Johnson simply wins - both races and championships - and he does it better than anyone in history.
"I can tell you this: I've worked with a lot of fantastic race car drivers and I've seen a lot of drivers come and go in our sport," Knaus said. "Jimmie is, for me and for our time, the best driver to ever sit in a race car."
But here's the catch: Knaus said he doesn't know if Johnson could have beaten the other drivers in the "best ever" conversation - Petty, Earnhardt and David Pearson - straight up in their eras. No one does.
"It's like taking somebody from the Olympics in the year 1900 and comparing them to somebody in the year 2000," Petty said. "Everything has transferred so much. Everybody is in better shape. They'd blow that record away just because of time and records are made to be broken."

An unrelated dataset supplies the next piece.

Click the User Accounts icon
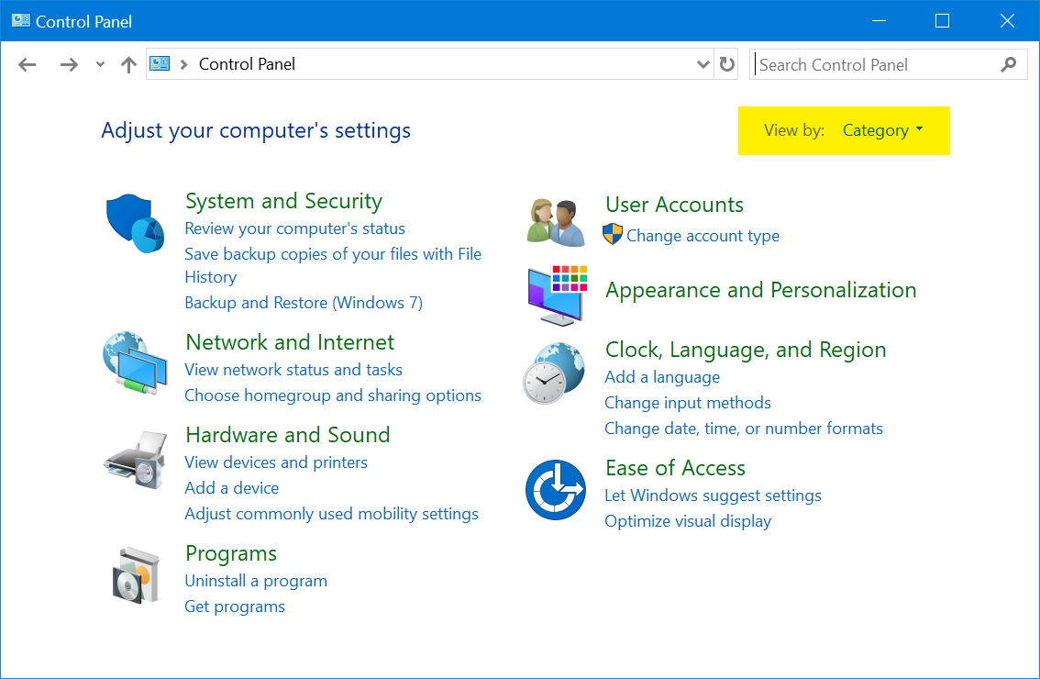The image size is (1040, 679). click(x=555, y=221)
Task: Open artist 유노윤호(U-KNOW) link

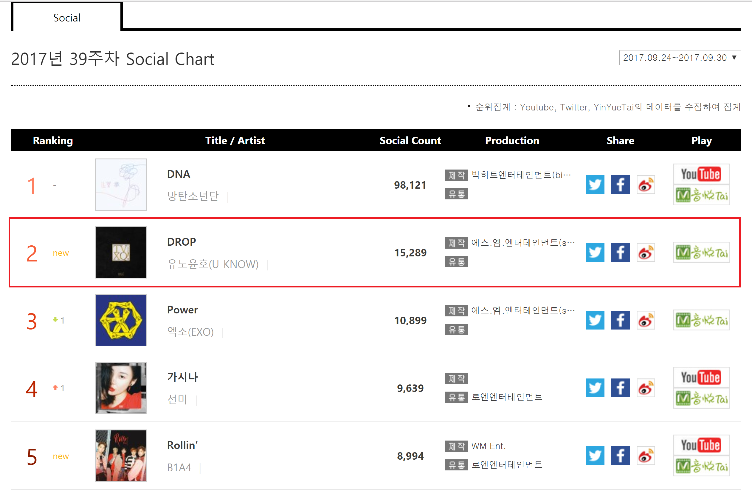Action: point(213,264)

They were all greats, and it's practically impossible to compare their achievements. Petty and Pearson won often in an era when it was common to win by multiple laps and NASCAR staged multiple races per week.
And Earnhardt's seven titles and 76 career wins were stretched over a far longer span than Johnson's success has been (he's already within 10 wins of Earnhardt in 241 fewer starts). This was Johnson's sixth title in 12 seasons; Earnhardt won his seven in 22 full-time seasons in a career cut short by his death on the last lap of the Daytona 500 in 2001.

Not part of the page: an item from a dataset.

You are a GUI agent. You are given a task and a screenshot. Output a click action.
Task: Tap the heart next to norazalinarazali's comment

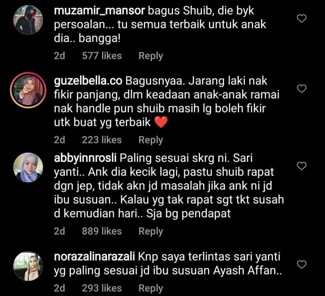click(x=301, y=265)
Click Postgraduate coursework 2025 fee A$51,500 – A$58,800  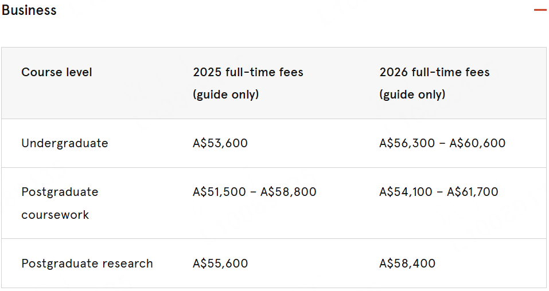pos(255,192)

Earnhardt, who more fans remember than Petty or Pearson because he drove more recently, will have plenty of supporters who would never dream of ranking Johnson ahead of the "Intimidator."
Dale Earnhardt Jr. likely spoke for many Earnhardt fans Friday when he evaluated Johnson's place in history.
"Well, I'm biased - so (he ranks) second," Earnhardt said. But he added: "If Jimmie keeps tracking at the pace he's on, he makes a much better argument for himself."
Earnhardt said he was surprised the comparisons were only gathering steam now because "he deserves to be in the conversation as one of the greatest drivers the sport has ever seen."
Before the finale, Matt Kenseth said people should have been putting Johnson among the greats three years ago.
"Nobody has ever won five straight," he said. "Especially in this day and age with these rules and as many competitive teams and all that stuff. I said (he was one of the greatest) then and I'll say it again."
But is he the best ever?
Yes, and here's why: Johnson is easily the most dominant driver of his era - he has 30 more wins than the next-closest driver since he entered the sport - and this era just so happens to be unquestionably the toughest and most competitive in NASCAR's history.
These days, it's more difficult than ever to make it to the Cup level thanks to a huge talent pool. The margin of victory and number of cars on the lead lap don't even compare to previous generations. The cars are closer in speed than they've ever been - even closer than 10 years ago, thanks to NASCAR's ever-tightening rules.
So Johnson is the best driver in NASCAR's most competitive era. He's won six titles in the last eight seasons and been in contention for three more championships until the final race.
His businesslike approach to racing and the way he strives for perfection can make it hard for the average fan to relate to him; he doesn't make it look like he's doing anything remarkable. But Johnson doesn't have to make apologies for the qualities that make him great: His focus, his intense training regimen, his incredible work ethic.
That doesn't mean NASCAR fans need to suddenly start loving Johnson - everyone knows it can be fun to see the underdog (all the other drivers, in this case) beat the heavy favorite. But it's important to at least recognize what's happening before our very eyes: Johnson, the best there's ever been, adding to his ever-growing legacy.